Der Protest geht also weiter, auch wenn zunächst noch nicht klar war, wie. Einige wollten den Hungerstreik wieder aufnehmen, das werde aber noch diskutiert, sagte Hakimi am Dienstag. Klar sei nur: »Wir erwarten jetzt nichts mehr von Herrn Schmidt.« Mit Hilfe des Bayerischen Flüchtlingsrats wollen sich die Flüchtlinge nun an die Landesregierung wenden.
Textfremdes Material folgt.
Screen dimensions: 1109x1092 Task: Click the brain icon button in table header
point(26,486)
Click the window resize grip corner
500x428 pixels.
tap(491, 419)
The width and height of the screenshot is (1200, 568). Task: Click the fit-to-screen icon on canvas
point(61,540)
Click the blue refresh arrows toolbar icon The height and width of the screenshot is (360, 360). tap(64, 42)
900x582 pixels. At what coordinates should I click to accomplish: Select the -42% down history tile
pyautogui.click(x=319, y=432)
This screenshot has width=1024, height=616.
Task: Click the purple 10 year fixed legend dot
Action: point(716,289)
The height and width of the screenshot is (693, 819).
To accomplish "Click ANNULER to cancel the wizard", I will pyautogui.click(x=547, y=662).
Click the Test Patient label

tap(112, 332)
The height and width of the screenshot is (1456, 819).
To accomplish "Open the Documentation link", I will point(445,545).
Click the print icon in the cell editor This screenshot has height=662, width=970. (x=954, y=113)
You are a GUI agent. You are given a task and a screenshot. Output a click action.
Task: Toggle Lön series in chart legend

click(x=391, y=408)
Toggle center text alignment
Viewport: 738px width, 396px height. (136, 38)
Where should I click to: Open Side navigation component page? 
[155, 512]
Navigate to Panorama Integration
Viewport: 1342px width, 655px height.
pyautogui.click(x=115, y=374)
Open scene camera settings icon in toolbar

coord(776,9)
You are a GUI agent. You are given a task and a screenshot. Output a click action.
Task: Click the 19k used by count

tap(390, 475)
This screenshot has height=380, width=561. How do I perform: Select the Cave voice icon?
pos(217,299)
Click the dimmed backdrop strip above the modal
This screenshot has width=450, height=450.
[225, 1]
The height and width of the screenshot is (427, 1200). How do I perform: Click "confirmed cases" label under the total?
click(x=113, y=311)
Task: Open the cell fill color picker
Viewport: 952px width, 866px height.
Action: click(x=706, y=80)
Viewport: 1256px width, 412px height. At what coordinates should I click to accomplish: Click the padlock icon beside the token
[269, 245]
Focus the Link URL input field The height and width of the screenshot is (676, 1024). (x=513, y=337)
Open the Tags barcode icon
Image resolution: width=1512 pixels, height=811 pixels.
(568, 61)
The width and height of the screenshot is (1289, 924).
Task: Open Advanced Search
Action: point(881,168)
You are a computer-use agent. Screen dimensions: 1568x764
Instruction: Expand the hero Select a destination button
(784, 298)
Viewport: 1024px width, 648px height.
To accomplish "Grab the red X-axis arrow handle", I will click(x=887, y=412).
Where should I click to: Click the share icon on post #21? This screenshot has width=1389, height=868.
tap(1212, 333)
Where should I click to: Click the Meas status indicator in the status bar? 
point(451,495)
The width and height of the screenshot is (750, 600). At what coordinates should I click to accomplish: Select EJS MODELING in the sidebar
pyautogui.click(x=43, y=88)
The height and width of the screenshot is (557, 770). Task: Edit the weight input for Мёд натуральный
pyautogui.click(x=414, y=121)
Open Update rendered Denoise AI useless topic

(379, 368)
Alexander Thal von der Nürnberger Außenstelle des Bayerischen Flüchtlingsrats sagt im Gespräch mit der Jungle World, er werde beim Landtag und bei der bayerischen Regierung anrufen und darum bitten, dass sie jemanden nach Nürnberg schicken, damit die protestierenden Flüchtlinge mit jemandem von dieser Ebene sprechen könnten. Maly habe bereits im Oktober vorigen Jahres in einem Brief an Bayerns Innenminister gefordert, keine Abschiebungen nach Afghanistan durchzuführen, wie ein Sprecher Malys gegenüber der Jungle World erklärt. Der Protest wurde parallel zum Hungerstreik in Nürnberg auch in Berlin fortgeführt. Am 9. Juli besetzten dort knapp 40 Flüchtlinge, die zuvor in Bayern gelebt hatten, die Aussichtsplattform des Fernsehturms für mehrere Stunden. Nachdem die Räumung durch die Polizei bereits begonnen hatte, gingen sie freiwillig. Sie kamen »in Wohnungen und Büros von Unterstützern« unter, wie Hakan Taş, der für die Linkspartei im Berliner Abgeordnetenhaus sitzt, der Nachrichtenagentur DPA mitteilte. Am 11. Juli folgte eine Solidaritätsaktion vor dem Museum am Checkpoint Charlie. Vom Dach und auf der Straße wurden Flugblätter verteilt, an der Fassade wurden zwei Transparente angebracht. In einer Erklärung im Internetportal »Indymedia Linksunten« hieß es dazu: »In diesem Museum wird die Flucht von DDR-Bürger_innen gefeiert. Gleichzeitig werden Geflüchtete aus den Krisenregionen dieser Welt kriminalisiert.«

Dass gerade Flüchtlinge aus Bayern so aktiv sind,erklärt der Bayerische Flüchtlingsrat mit der dortigen Praxis der Flüchtlingsverwaltung. »Flüchtlinge im Asylverfahren und mit Duldung müssen in Lagern leben«, schreibt der Flüchtlingsrat in einer aktuellen Pressemitteilung. Nun seien sowohl die Lager als auch die Erstaufnahmeeinrichtungen überfüllt. Bayerns Sozialministerin Emilia Müller (CSU) sagte Ende Juni: »Die Zahlen explodieren. Der Zustrom übersteigt all das, was wir bisher an Prognosen haben.« Alleine in München seien bis zu 200 Flüchtlinge am Tag angekommen, vor allem aus Afrika und Syrien. Rund eine Woche später besuchte der Bamberger Erz­bischof Ludwig Schick Bayerns zweites und ebenfalls überfülltes Erstaufnahmelager im Fürther Stadtteil Zirndorf. Den Nürnberger Nachrichten zufolge sagte Schick nach seinen dortigen Gesprächen: »Keiner ist freiwillig hier. Sie sind geflohen, weil sie nicht bleiben konnten.« Die bayerische Regierung will demnach nun zwei weitere Erstaufnahmeeinrichtungen schaffen, in Deggendorf soll eine Flüchtlingsunterkunft noch Ende des Jahres den Betrieb aufnehmen. Der Flüchtlingsrat prognostiziert jedoch, dass auch diese Einrichtungen bald überfüllt sein werden und fordert eine Abschaffung der Lagerpflicht.